In deze zaak heeft de Centrale Raad van Beroep op 13 december 2018 uitspraak gedaan in hoger beroep tegen de beslissing van de rechtbank Midden-Nederland. Betrokkene, een ambtenaar bij de politie, had een verzoek om bevordering ingediend, maar dit verzoek werd afgewezen omdat zijn beoordeling niet boven de norm lag. De korpschef had het verzoek om bevordering afgewezen op basis van de vereisten van het loopbaanbeleid, dat stelde dat voor bevordering een recente beoordeling boven de norm vereist was. Betrokkene had in zijn beoordeling een score van 'goed' behaald, maar niet 'uitstekend', wat noodzakelijk was voor de bevordering.
Daarnaast heeft de rechtbank de korpschef en de Staat der Nederlanden veroordeeld tot schadevergoeding wegens overschrijding van de redelijke termijn in de procedure. De rechtbank oordeelde dat de redelijke termijn met 27 maanden was overschreden, wat leidde tot een schadevergoeding van in totaal € 2.250,-. De Centrale Raad van Beroep heeft de beslissing van de rechtbank bevestigd, maar heeft de korpschef niet aansprakelijk gesteld voor de schadevergoeding van € 750,- die de rechtbank had opgelegd, en heeft de Staat veroordeeld tot betaling van € 1.500,-.

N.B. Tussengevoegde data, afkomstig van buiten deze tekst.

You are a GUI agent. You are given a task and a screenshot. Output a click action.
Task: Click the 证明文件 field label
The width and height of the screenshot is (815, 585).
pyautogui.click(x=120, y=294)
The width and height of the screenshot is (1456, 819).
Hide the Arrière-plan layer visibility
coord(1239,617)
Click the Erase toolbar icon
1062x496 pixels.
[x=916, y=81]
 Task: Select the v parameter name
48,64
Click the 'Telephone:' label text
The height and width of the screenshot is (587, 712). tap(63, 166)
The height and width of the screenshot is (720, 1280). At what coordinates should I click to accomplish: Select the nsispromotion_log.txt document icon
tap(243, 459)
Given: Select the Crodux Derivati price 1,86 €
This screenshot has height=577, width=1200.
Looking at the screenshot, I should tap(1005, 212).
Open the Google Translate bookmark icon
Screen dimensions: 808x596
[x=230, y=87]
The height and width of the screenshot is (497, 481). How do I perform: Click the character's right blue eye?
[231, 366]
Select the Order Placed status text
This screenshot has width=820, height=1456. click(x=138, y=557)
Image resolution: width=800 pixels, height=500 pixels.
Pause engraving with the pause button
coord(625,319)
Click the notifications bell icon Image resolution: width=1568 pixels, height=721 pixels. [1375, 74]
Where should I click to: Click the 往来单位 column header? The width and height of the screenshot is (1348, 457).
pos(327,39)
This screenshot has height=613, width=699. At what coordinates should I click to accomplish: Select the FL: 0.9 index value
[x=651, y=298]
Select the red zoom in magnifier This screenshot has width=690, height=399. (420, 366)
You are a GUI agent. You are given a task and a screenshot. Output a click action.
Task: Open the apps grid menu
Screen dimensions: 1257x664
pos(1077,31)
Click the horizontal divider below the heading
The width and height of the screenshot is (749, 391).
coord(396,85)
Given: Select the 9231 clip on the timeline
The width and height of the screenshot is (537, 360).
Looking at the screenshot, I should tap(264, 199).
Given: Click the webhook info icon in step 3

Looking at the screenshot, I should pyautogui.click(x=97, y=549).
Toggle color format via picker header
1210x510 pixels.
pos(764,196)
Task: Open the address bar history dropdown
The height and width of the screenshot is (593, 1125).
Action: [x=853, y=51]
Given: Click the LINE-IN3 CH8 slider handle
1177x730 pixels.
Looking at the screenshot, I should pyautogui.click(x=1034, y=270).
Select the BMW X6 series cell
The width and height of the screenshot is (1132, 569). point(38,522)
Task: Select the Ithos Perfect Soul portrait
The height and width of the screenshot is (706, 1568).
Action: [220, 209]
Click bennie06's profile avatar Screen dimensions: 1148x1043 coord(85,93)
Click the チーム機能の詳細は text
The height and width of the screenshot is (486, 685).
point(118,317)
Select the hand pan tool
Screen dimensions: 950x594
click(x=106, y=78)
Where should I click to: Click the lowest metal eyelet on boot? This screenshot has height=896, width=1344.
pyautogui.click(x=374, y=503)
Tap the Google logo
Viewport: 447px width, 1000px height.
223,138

De Raad heeft ook geoordeeld dat de korpschef tijdig incidenteel hoger beroep had ingesteld en dat er geen sprake was van onredelijk lang wachten. De Raad heeft de beoordeling van betrokkene als 'goed' bevestigd en geoordeeld dat er geen procesbelang meer was bij het opmaken van een nieuwe beoordeling. De uitspraak benadrukt de noodzaak voor ambtenaren om aan de gestelde beoordelingscriteria te voldoen voor bevordering en de gevolgen van overschrijding van de redelijke termijn in bestuursrechtelijke procedures.